Cotter is savvy enough to anticipate in her poems, such as the collection’s second, “Blood Orange,” their critical reception:
I’m told that not having one foot on the ground makes you
cryptic, and I am hoping that by doing this one thing
you understand me, sub-textually. If it were up to me, we’d exist
in a private orbit, watch critics peck at the planet for seeds.
It seems that no one understands what a blood orange is when they see it.

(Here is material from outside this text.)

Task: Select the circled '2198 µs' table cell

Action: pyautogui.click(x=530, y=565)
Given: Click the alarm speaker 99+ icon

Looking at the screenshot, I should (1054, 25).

People think that that either the red or the orange should go, because to blend the two
alienates some readers.
The difficult and complex taste of the blood orange, the offense its name gives by combining two categories—of food or of color—becomes a symbol for the speaker’s relationship to a you, and also for the speaker’s manner of writing out to that you. Cotter’s poems hint at private regrets, longings and departures, yet are reserved in their disclosure of details. The reader thus benefits from alienation, becoming an alien in orbit around a planet she or he or it cannot land upon. Let’s call it Negative Capability rewritten, this time as much a capability of sensual body as one of the intellect. To be in awe of gravity and the arcs it draws, to not destroy the planet by mining for some quantifiable resource: Some Churches asks for and awakens to such an approach.
Jeremy Behreandt was raised in Park Falls, Wisconsin. He received his BA from UW-Eau Claire and his MFA from The Iowa Writer’s Workshop. His first chapbook, The Wilhelm Scream, was published by Plumberries Press.